Here at "The Gaggle" we have very little time for the "more Leftie than thou" school of thought--that's the approach to life according to which the only thing that matters is whether you take the right position on every issue under the sun from Abortion to Zelensky. No one in the world meets the exacting standards of this school of thought; any Leftie leader anywhere is always selling out to the bankers and the capitalists. The perfect exemplar of this is the unreadable Jacobin magazine. 

The other day I came across this article from 2021. It's a celebration of trade union power. And not simply trade union power, but the use of trade union power to secure political goals. Of course (and this is always the case with the "more Leftie than thou" crowd), this glorious, never-to-be-forgotten moment on the history of organized labor took place many years ago--in the summer of 1974 to be exact. Yes, almost half a century has gone by since that thrilling moment when the working-class movement of Australia mobilized and prepared to seize the means of production, distribution and exchange. 
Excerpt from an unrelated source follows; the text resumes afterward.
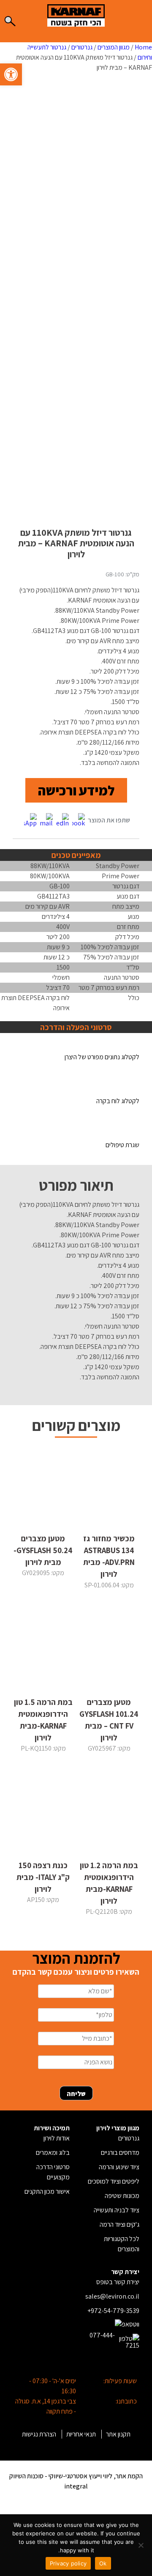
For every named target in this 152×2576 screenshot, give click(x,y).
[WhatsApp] (30, 820)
Well, not quite. Organized labor went into action against...Ol' Blue Eyes, the Chairman of the Board, the Voice; yes, Frank Sinatra. Why? What had Sinatra done? Sinatra was certainly very rich, and he owned a variety of properties and businesses. But if the Australian trade union movement were, understandably, searching for the bright, incandescent spark that would finally awaken the working class from its slumber there were surely richer, greedier, more dishonest, more decadent, above all more Australian individuals it could have discovered. Australia was never short of them. Rupert Murdoch immediately springs to mind. Why Sinatra?